---------- TEXTE SUPPORT

Il faut que nous soyions entendus ; une pétition en cours.

Les conservateurs-restaurateurs ne veulent pas être assimilés aux « métiers d’art » selon la nomenclature habituelle ; ils posent une question pour faire un parallèle : les archéologues, par exemple, sont-ils assimilés à un métier d’art ? Non, bien sûr.
La définition de la profession avait été constituée dès 1984 avec l’ICOM (International Council of Museums). Depuis, les choses n’ont pas bougé. C’est donc pour cette reconnaissance que la FFCR lutte actuellement. Elle a engagé une pétition et son code de déontologie peut être consulté sur Internet.

--------------------

#### TRAVAIL DEMANDÉ:
Poursuivez le texte sur la reconnaissance du métier de conservateur-restaurateur en reprenant juste après sa dernière phrase.

---------- DONNÉES

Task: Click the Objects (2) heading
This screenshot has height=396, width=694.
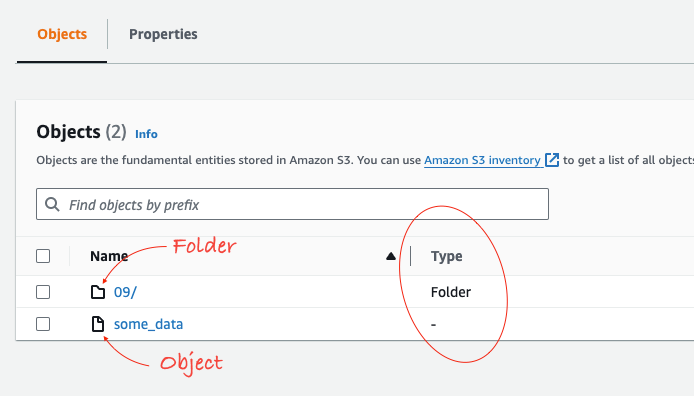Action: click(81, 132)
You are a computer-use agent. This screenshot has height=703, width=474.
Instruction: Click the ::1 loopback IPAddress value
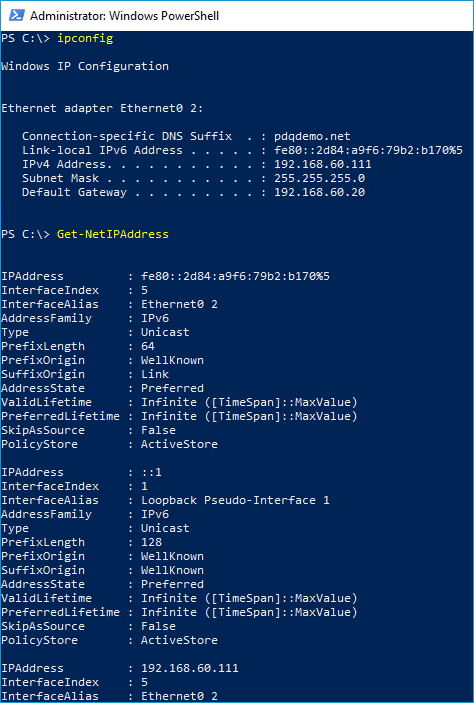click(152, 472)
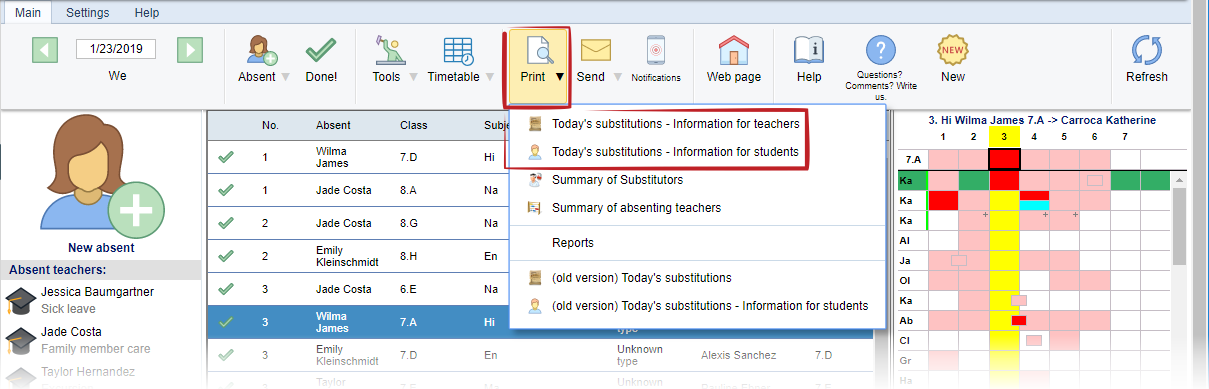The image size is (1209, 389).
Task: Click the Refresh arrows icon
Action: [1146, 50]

--------------------
---------- DONNÉES

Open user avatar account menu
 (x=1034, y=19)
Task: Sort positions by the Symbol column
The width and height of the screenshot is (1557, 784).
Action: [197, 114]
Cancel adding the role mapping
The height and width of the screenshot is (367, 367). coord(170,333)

--------------------
---------- DONNÉES

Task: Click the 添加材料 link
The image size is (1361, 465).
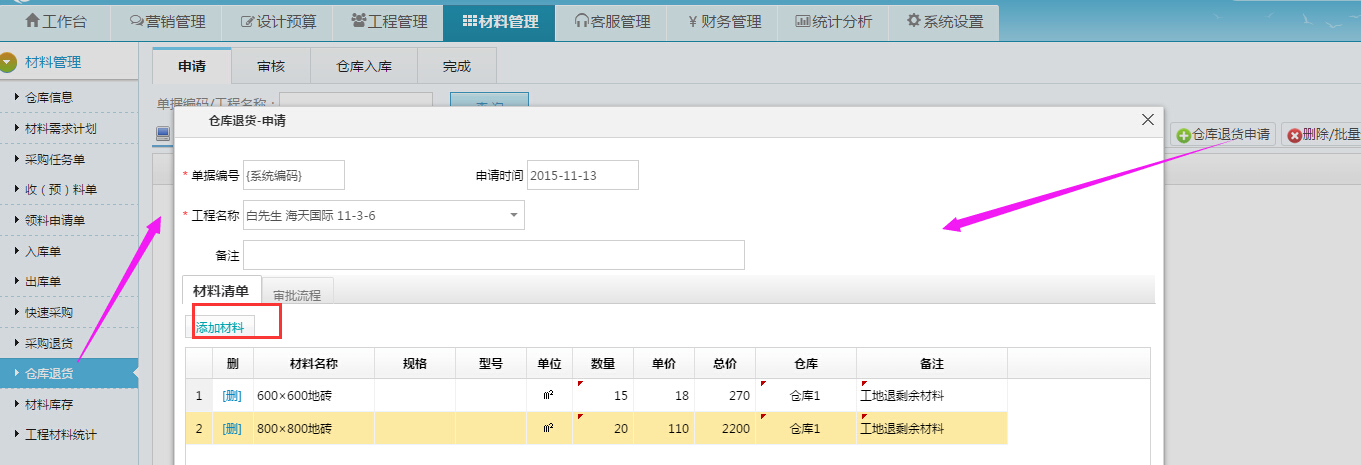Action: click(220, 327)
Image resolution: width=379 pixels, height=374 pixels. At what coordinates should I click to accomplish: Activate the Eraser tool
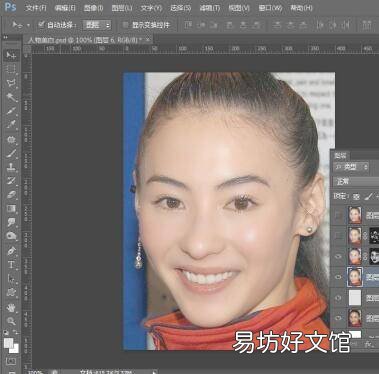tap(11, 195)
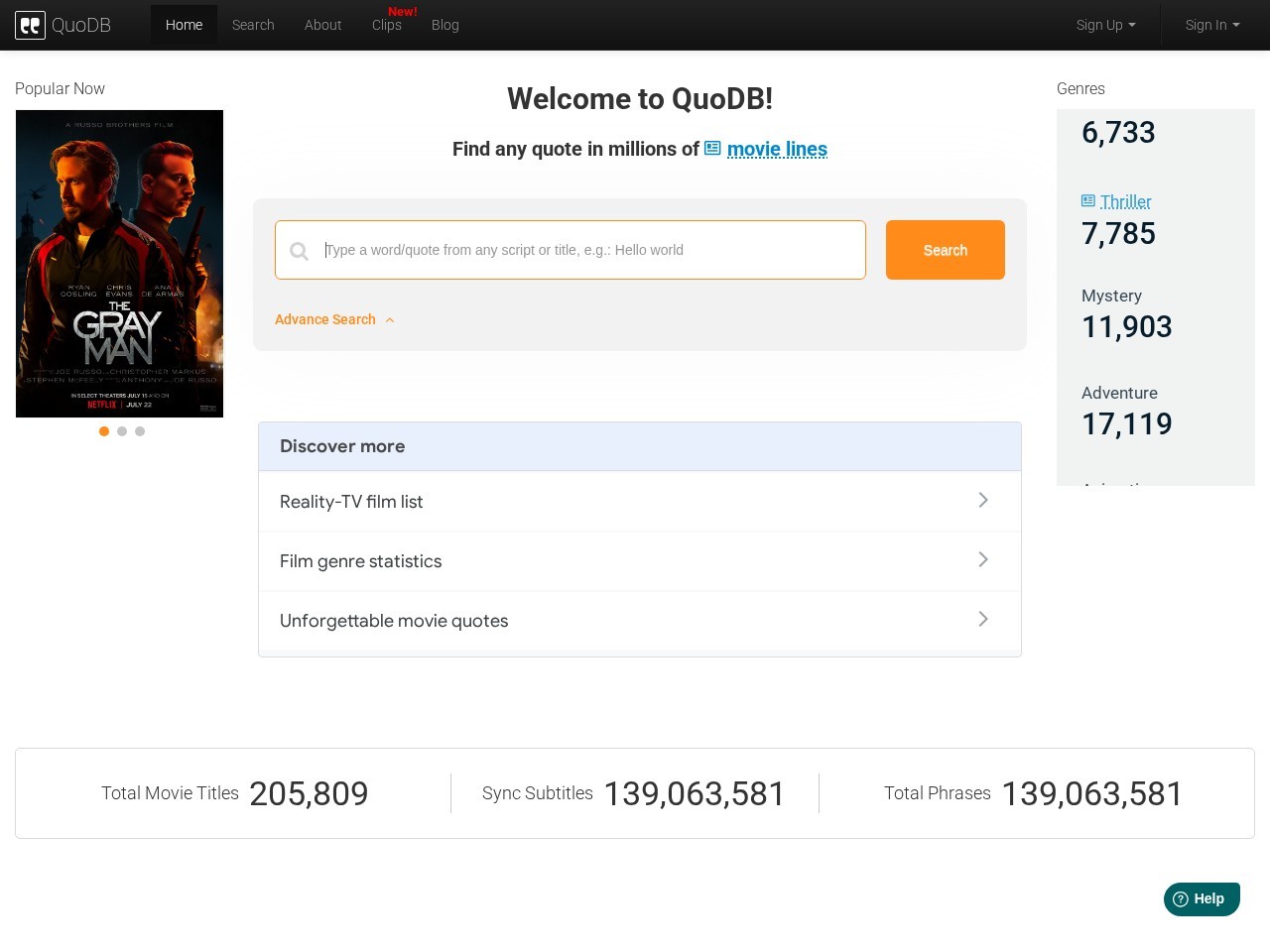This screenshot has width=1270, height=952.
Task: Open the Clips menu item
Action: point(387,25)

--------------------

#### CORRIGÉ:
http://www.petitions24.net/alerte_les_restaurateurs_francais_du_patrimoine_sont_en_danger

G. Levet

NOTE SUR LA FFCR :

Née en 1992, la FFCR a pour vocation de promouvoir la conservation-restauration. Elle est composée de professionnels, diplômés ou reconnus, qui souscrivent à une déontologie : la Définition de la profession publiée par le Conseil International des Musées (ICOM-CC) en 1984 et le Code d’éthique et de formation de la Confédération Européenne des Organisations de Conservateurs-Restaurateurs (ECCO) en 1994. Quatre formations diplômantes sont reconnues par l’état (loi du 4 janvier 2002 – décret 2002-628 du 25 avril 2002) : l’Université Paris-I Panthéon-Sorbonne, l’Institut National du Patrimoine, l’Ecole Supérieure des Beaux-arts de Tours et l’Ecole d’Art d’Avignon. Les conservateurs-restaurateurs effectuent un diagnostic, conçoivent et mettent en œuvre des interventions curatives ou préventives sur les biens culturels. Leurs propositions sont argumentées et les différentes étapes d’intervention documentées.